Task data:
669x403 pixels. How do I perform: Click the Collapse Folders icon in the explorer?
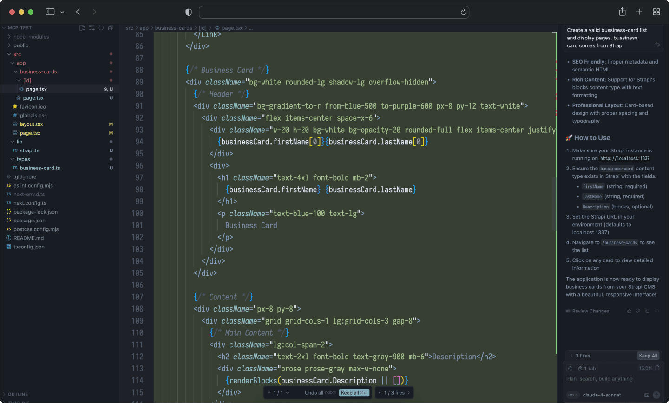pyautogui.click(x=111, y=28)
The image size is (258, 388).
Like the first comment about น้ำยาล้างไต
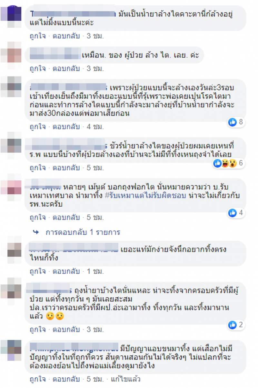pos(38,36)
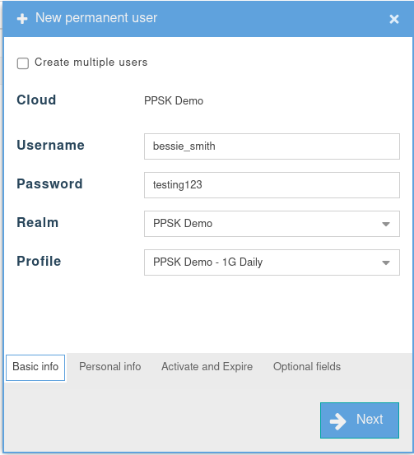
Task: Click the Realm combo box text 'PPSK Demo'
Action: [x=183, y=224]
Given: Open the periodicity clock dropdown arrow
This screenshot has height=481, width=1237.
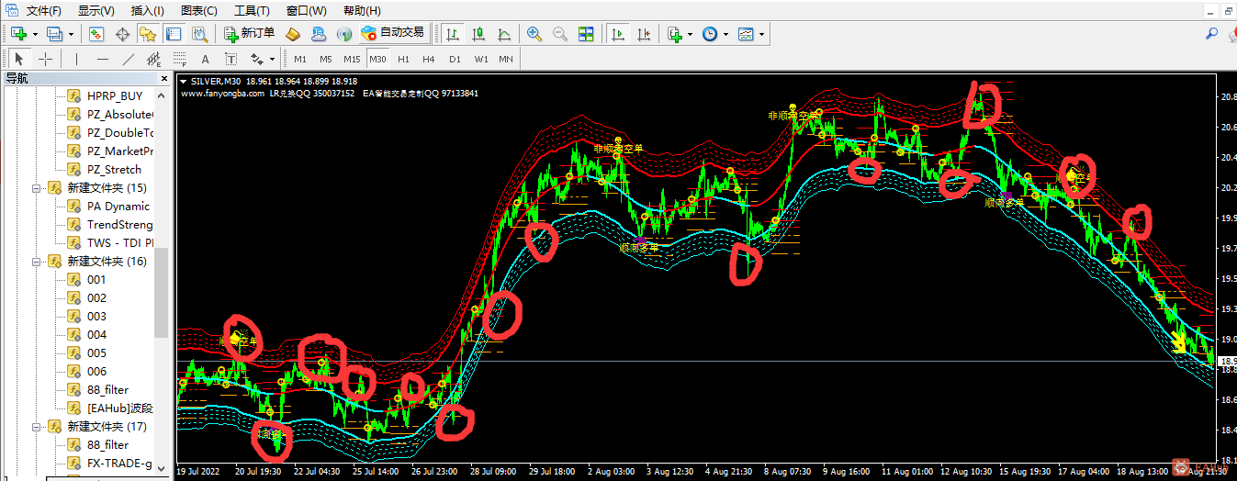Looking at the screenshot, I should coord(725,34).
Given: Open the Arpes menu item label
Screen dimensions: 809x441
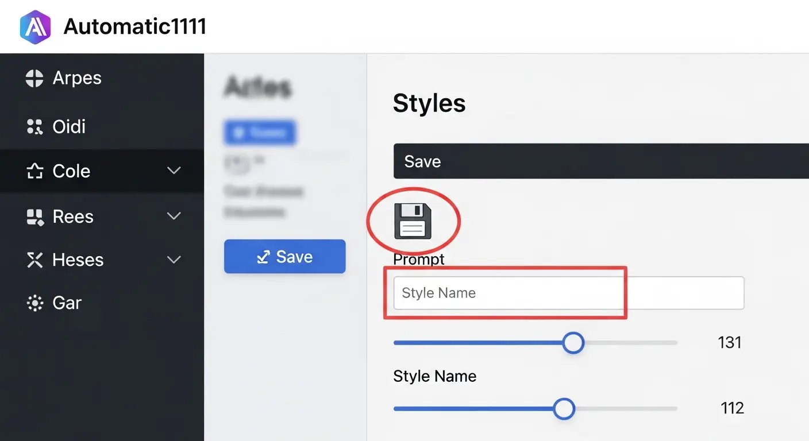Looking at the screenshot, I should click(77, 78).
--
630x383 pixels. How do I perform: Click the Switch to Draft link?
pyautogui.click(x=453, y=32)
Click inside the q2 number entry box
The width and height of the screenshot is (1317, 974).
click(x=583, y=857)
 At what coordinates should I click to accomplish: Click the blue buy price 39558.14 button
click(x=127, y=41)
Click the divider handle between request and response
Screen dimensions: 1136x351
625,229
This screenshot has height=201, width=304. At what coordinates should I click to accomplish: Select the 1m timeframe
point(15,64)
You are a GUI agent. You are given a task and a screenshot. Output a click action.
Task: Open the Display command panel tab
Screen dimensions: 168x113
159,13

Exercise: Work out how many lines of the data include the word "Open". Then write only that number.

Task answer: 3